ACTIVITY
Please count the lines in the records below that include the word "Viewport" and report only the total.

── EXCERPTED RECORDS ──

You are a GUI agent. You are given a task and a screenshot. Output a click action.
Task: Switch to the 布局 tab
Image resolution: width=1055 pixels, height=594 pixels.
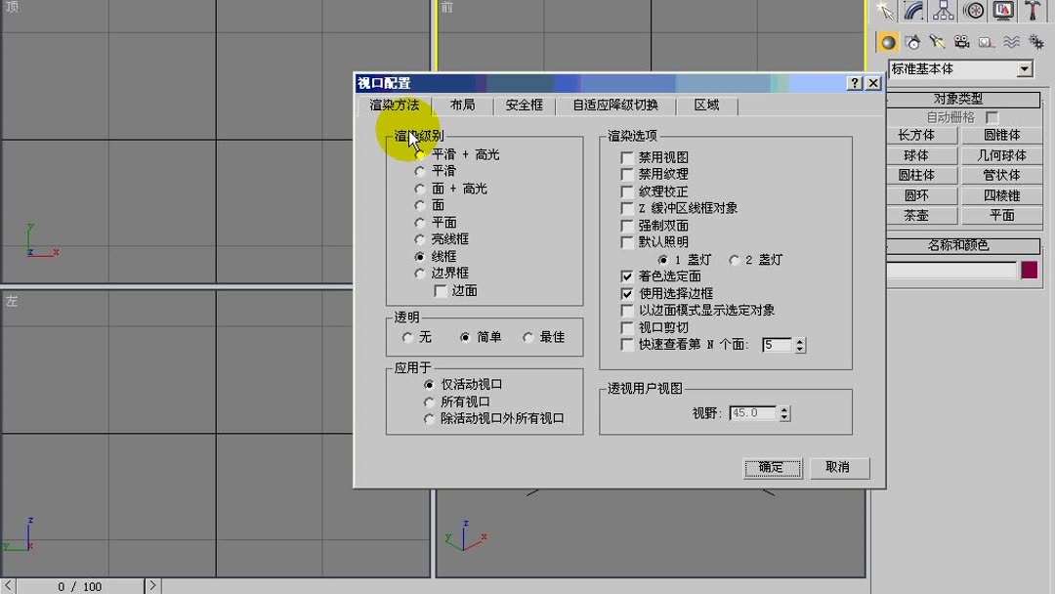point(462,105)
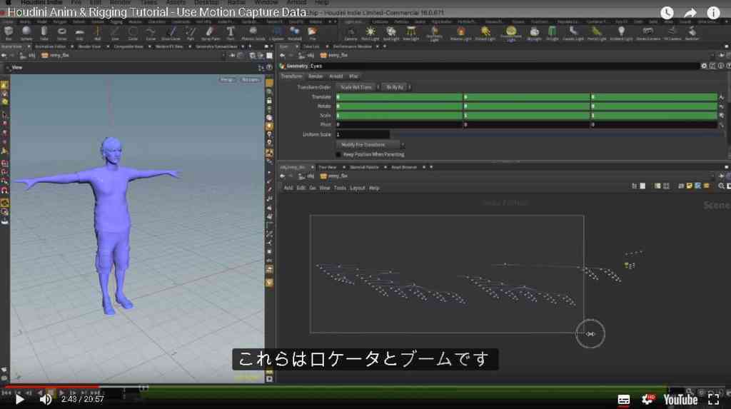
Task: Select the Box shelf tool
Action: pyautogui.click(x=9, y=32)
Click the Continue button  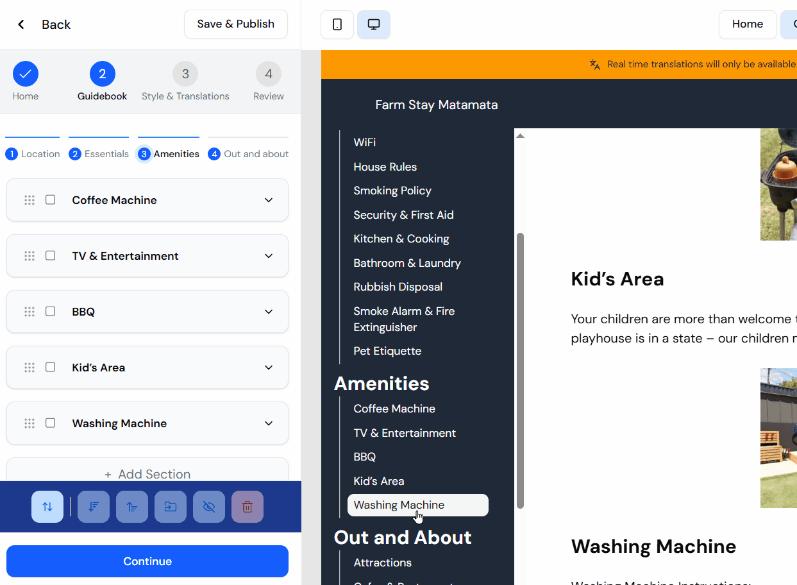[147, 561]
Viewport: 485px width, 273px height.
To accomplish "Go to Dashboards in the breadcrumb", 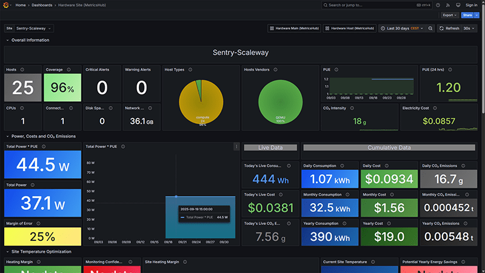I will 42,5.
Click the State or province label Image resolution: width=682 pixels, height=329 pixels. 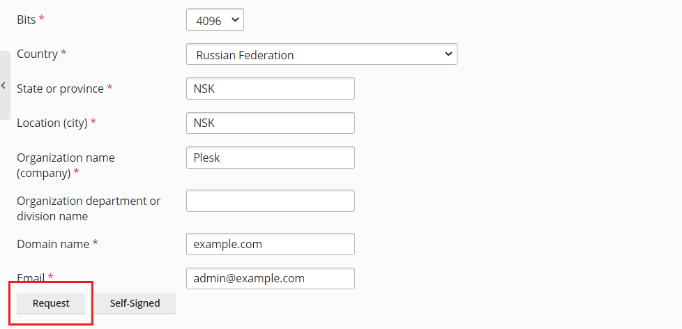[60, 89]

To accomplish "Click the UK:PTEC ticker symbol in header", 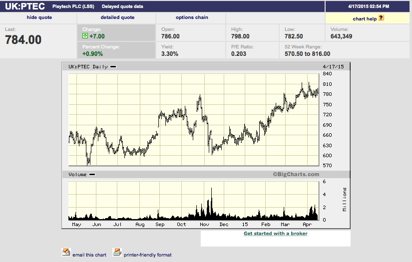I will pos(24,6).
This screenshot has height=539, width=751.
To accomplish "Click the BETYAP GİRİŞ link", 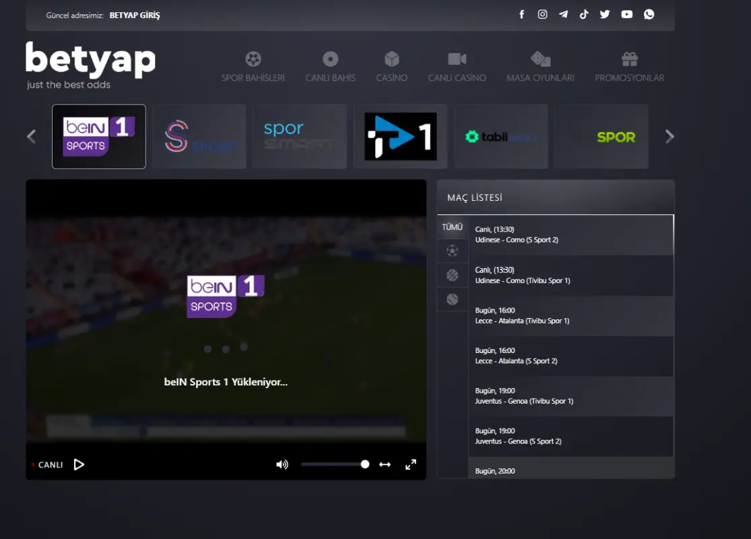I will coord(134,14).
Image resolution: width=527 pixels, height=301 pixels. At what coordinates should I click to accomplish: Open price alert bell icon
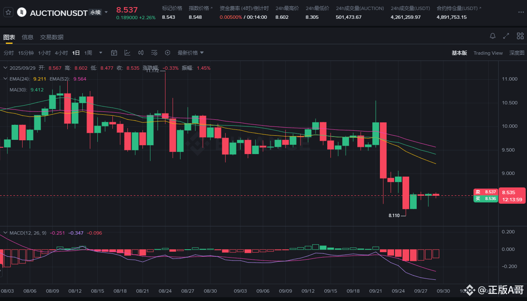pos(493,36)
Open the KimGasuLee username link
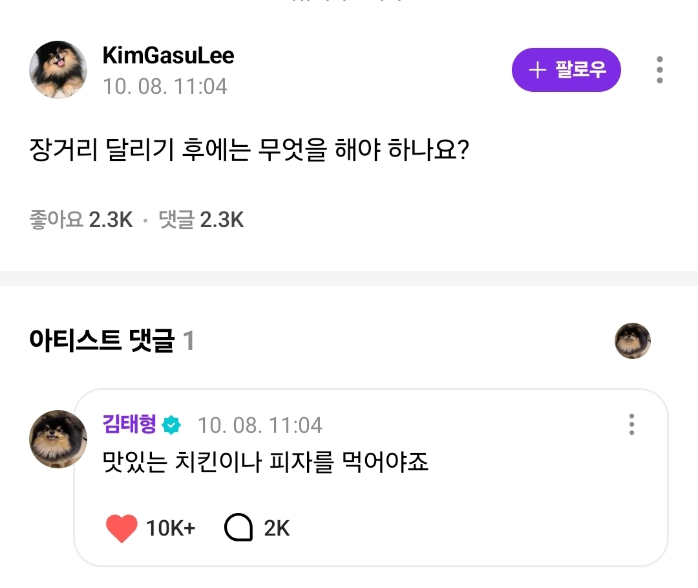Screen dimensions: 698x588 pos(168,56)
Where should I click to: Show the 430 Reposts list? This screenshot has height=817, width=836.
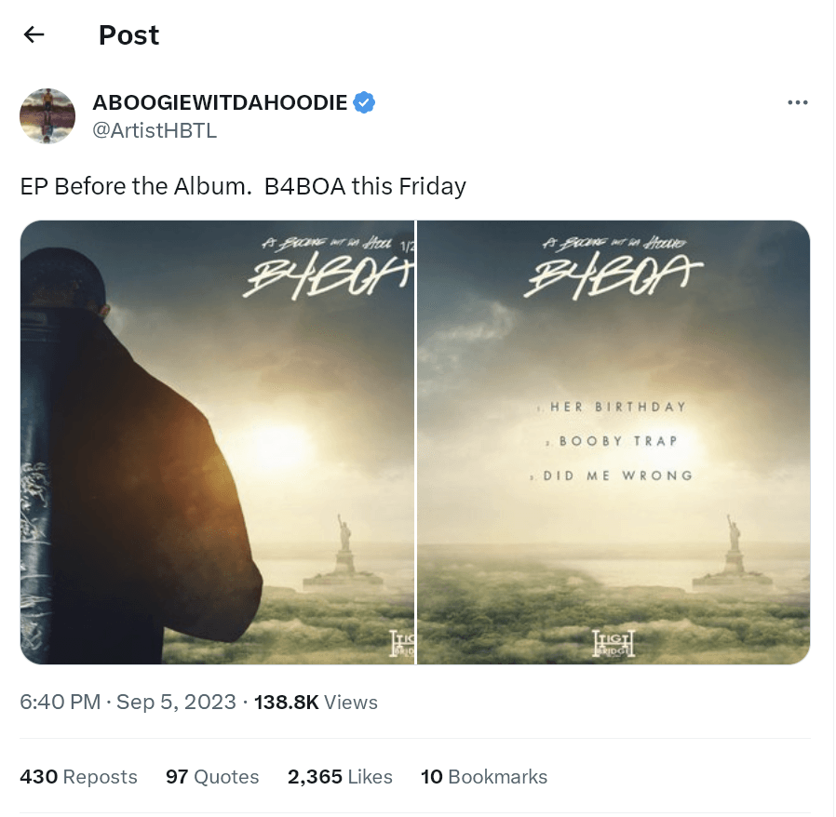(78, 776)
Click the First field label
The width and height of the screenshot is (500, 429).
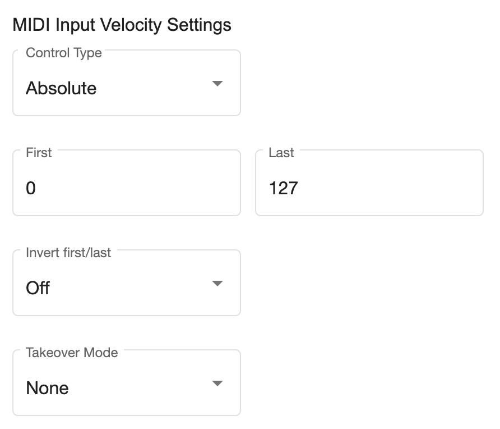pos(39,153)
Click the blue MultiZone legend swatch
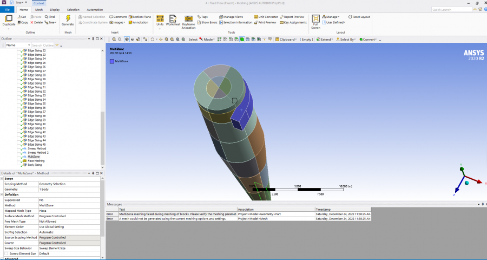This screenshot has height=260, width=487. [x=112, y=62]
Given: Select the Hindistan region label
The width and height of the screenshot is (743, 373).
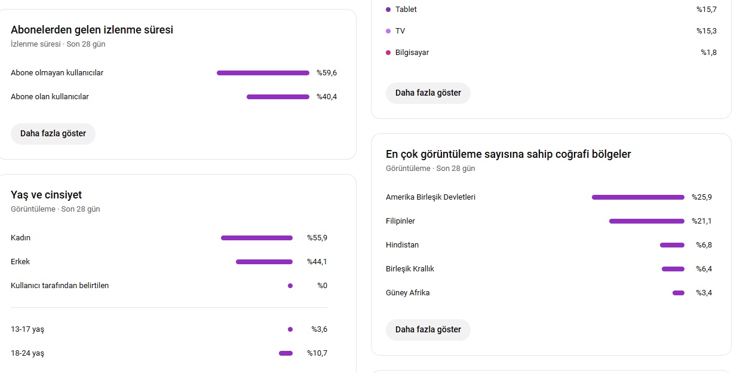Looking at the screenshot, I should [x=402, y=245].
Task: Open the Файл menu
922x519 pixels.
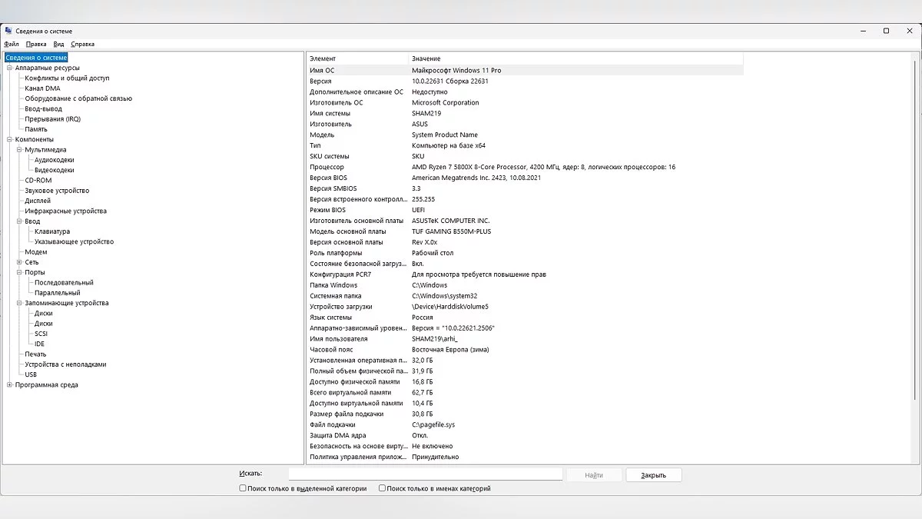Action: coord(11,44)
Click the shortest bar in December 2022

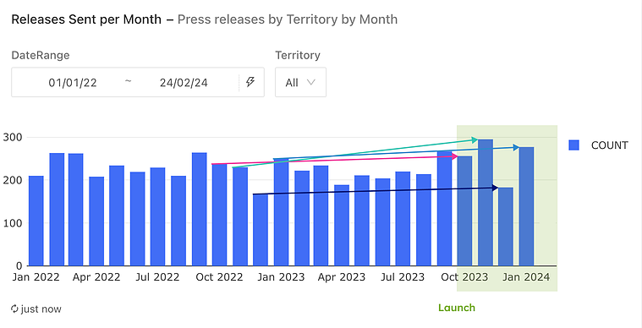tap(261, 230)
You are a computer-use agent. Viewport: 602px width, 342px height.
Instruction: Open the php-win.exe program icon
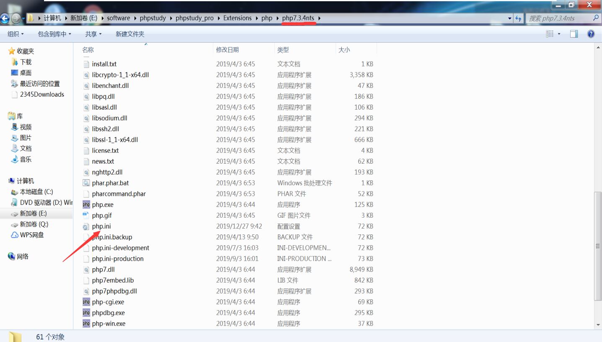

───

SOLUTION
2